Felde, Britta zum

Ehefrau von Dirk zum Felde, Mutter von vier Kindern, ihr Jüngster ist Leons Kindergartenfreund Theis. Britta »muss immer von allem die Bude voll haben«, ob Kinder, Kaninchen, Katzen oder Hühner (238). Mit einer in den Staub der Motorhaube gemalten Fünf mahnt sie bei ihrem Mann das fünfte Kind an, das sie, wenn es nach ihr ginge, schon längst hätten (149).

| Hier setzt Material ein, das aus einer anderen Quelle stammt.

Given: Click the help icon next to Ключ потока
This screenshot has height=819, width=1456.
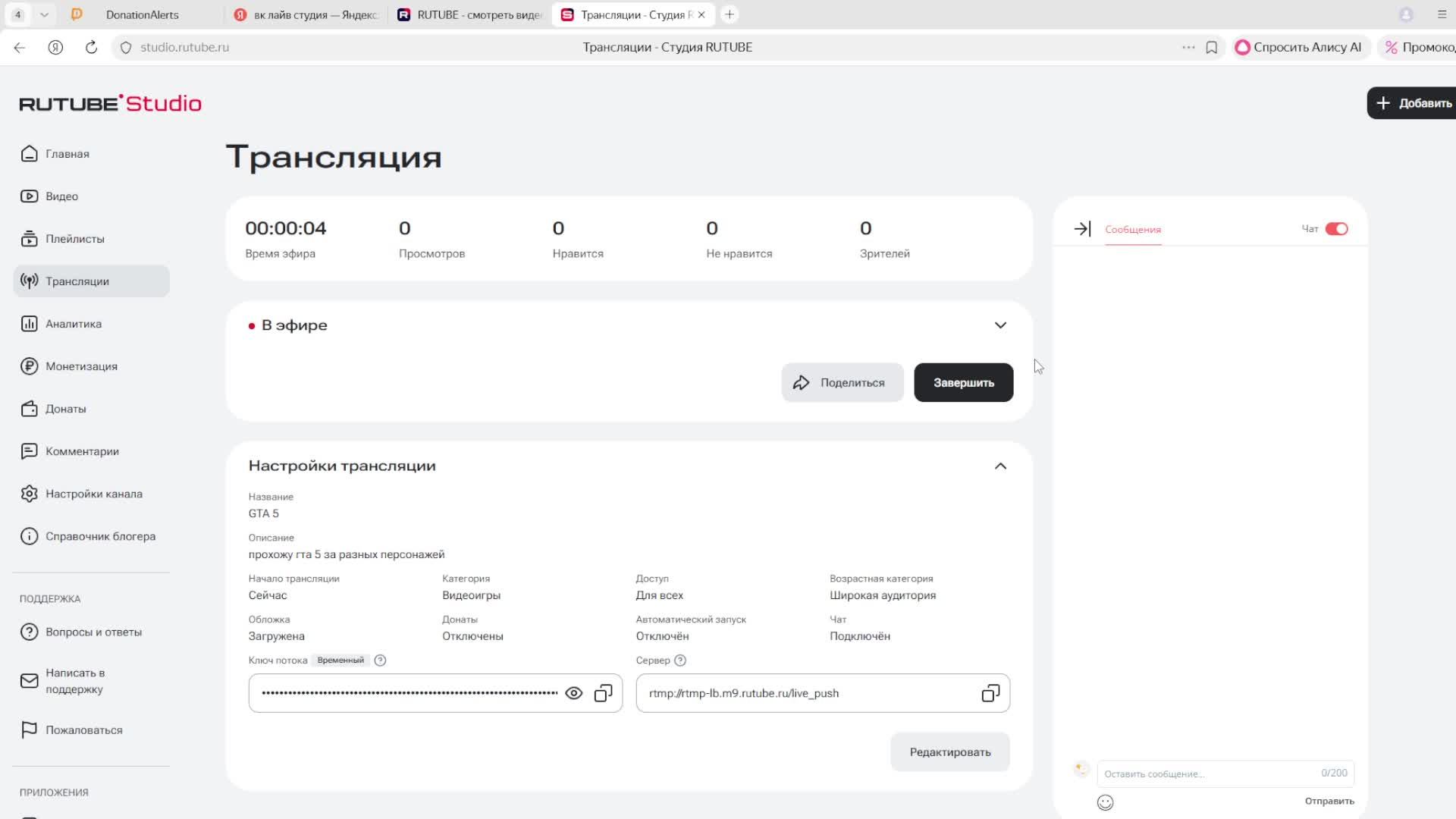Looking at the screenshot, I should (x=381, y=661).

Sie organisiert das lebhafte Treiben in Haus und Hof und das Chaos in ihrer riesigen Küche (188f.) gut gelaunt und mit größter Ruhe (148), der auch Schwiegermutter Helga nichts anhaben kann (241). Nebenbei arbeitet sie anscheinend als Logopädin (148). Ihr Mann ist stolz auf sie. Zum zehnten Hochzeitstag schenkt er ihr Karten für das Spiel Werder Bremen gegen Hannover 96, »VIP-Rang Platin, schweineteuer«, und eine Werder-Pudelmütze mit grünem Bommel (149). Anne Hove ist froh, dass sie nicht zu den Frauen gehört, die beim Kaffee »Seelenpingpong« spielen wie die Mütter in Hamburg-Ottensen (240).